Once we input our code as plain text what heppens next?

Our code, our program, that is input into a text editor as plain text, then needs to be translated into a language that the cpu can understand. That is it needs to be translated into an executable file.

gcc and g++

We will use programs gcc or g++ to take us thru the entire compilation process. These programs are written by the gnu foundation that provide FOSS software to the world. gcc is for compiling c code. g++ is for compiling c++ code. Each stage/phase of the compilation process is handled by these programs. The compilation process targets the instruction set for a specific cpu and a specific OS.

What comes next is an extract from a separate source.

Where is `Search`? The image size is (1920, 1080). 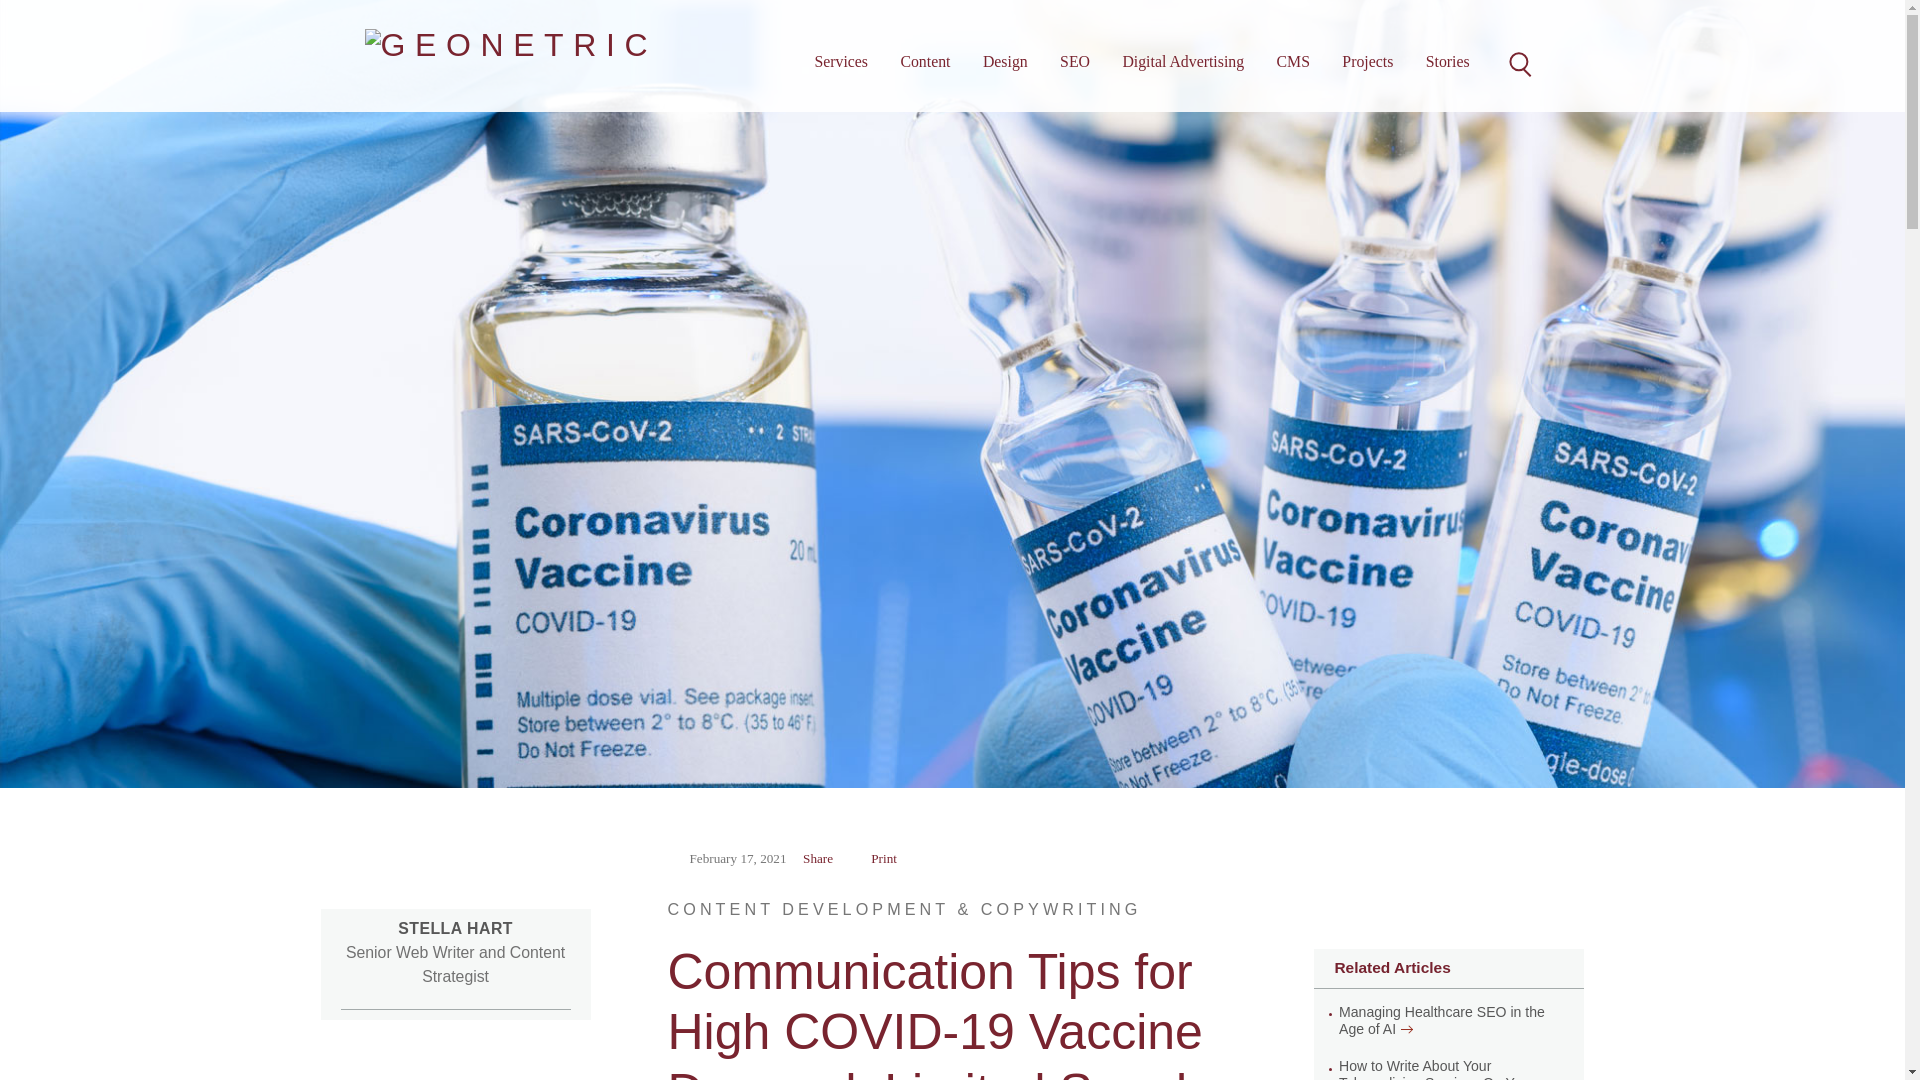 Search is located at coordinates (1518, 62).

What is the compilation process?

The translation process is a multistep process. We call the entire process the compilation process. But in actuality compilation is just one stage of the process. The first stage of the translation process is called the preprocessor stage. The prepocessor is a program that does text subsititution in your file before any of the other steps happen.

PreProcessor Directives

As Jenny said in the previous video. Any line starting with a # is a preprocessor instruction. Remember all the prepocessor does is text subsitution. So when you type #include "something" the plain text from the file something is pasted into the file where your #include statement is. When you do #define MACRO_NAME, wherever MACRO_NAME is present in your file will be replaces with what ever comes after it. You can see the output of the preprocessor by using the gcc -e option. Let's watch a little more. Remember preprocessor is prior to compilation

File Guards

When reading other peoples source code you will see many preprocessor directives. One commonbb use is as a file guard. There are also predefined PreProcessor Macros that you can read about here. We will watch one more video about prepocessors and move onto the next stage of compilation

preprocessor results

So the preprocessor is a program that replaces text in your source code file prior to any further compilation. Once the preprocessor is finished all the lines starting with # will have been replace or removed and all the comments will have been removed. We can examine the results of preprosssor phase by calling

gcc -E "file-name.c"

stdio.h

In many c programs you are going to #include the .h files from the c standard library. Remember that just means copy the plain text and paste it into your file. Depending on your OS these files may be stored in various places. Let's take alook at stdio.h. We can use the find command on a linux system to find the location of this file.

stdio.h

state when preprocessor is done

Once the preprocessor is done any line with a # will have been replaced with the proper text and all the comments will have been removed.